Payday-Loan Scam
A fraudulent operation that impersonates or mimics a payday loan provider to steal personal and banking information or collect advance fees from financially vulnerable applicants.
Also known as: loan fee fraud, advance fee loan, fake loan scam
Last reviewed: 1 June 2026
Payday loan scams target people who are already in financial difficulty and urgently need short-term credit. The fraudster creates a website or social media presence that looks like a legitimate payday lender, advertises guaranteed approvals regardless of credit history, and asks applicants to provide extensive personal and banking information — which is harvested for identity fraud — or to pay an upfront 'insurance fee', 'processing charge', or 'security deposit' before the loan is disbursed.
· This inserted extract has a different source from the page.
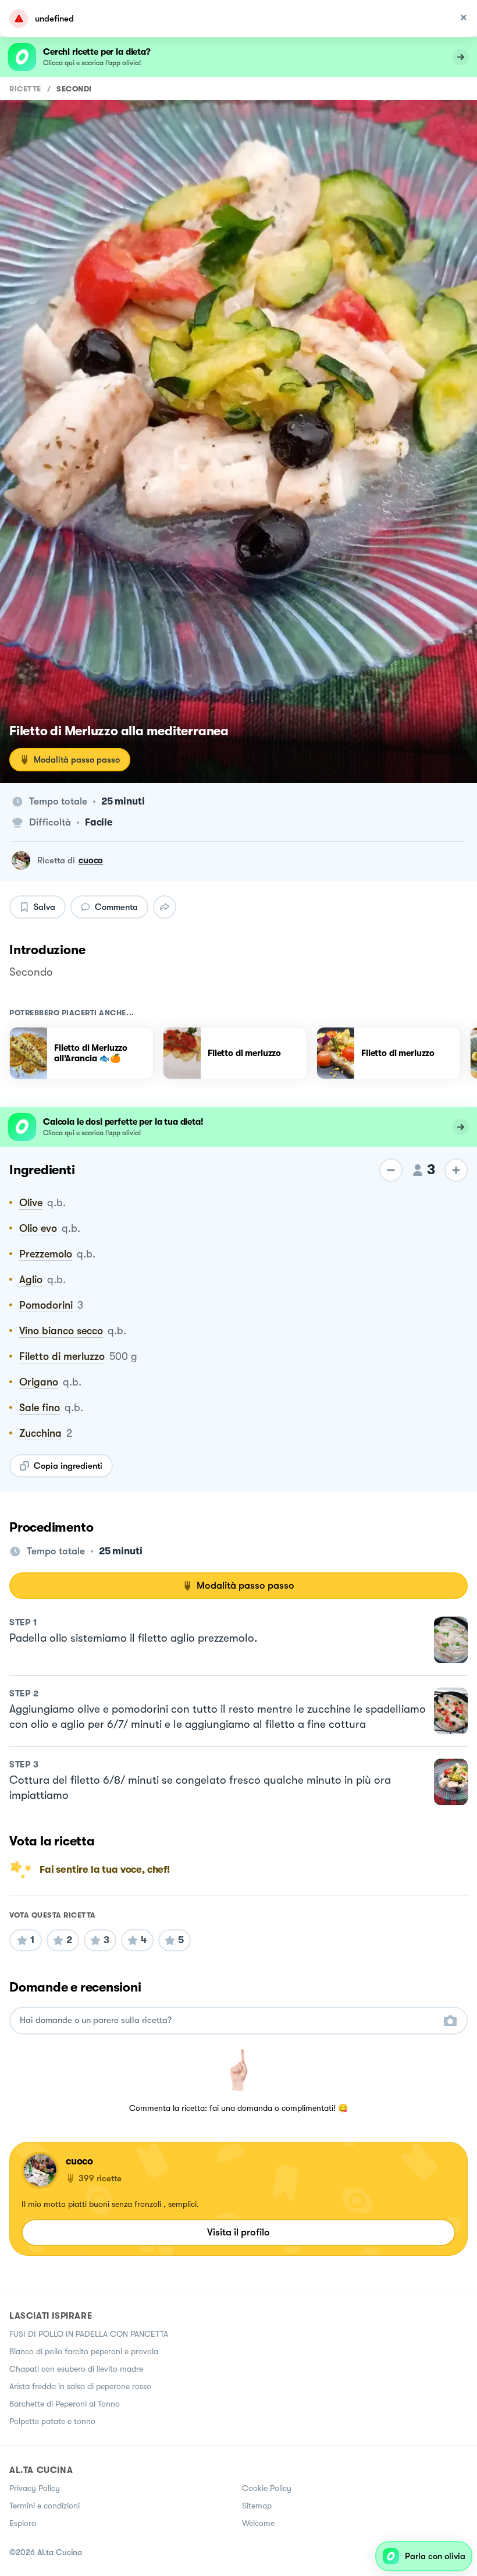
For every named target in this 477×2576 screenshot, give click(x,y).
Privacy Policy (34, 2488)
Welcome (258, 2523)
The loan is never disbursed. In some variants the fraudster sells the harvested data to multiple parties, meaning the victim suffers both the loss of the fee and ongoing identity fraud. In others, the victim's bank details are used to take unauthorised payments.
Legitimate lenders never ask for fees upfront — costs are deducted from the loan or added to the repayment. Applicants should verify any lender against the relevant regulatory register (FCA authorisation in the UK, state licensing in the US), search for reviews, and be immediately suspicious of any request for advance payment.
Examples
- A person applies for a payday loan online; the lender requests a 'processing fee' of several hundred pounds before releasing funds that never arrive.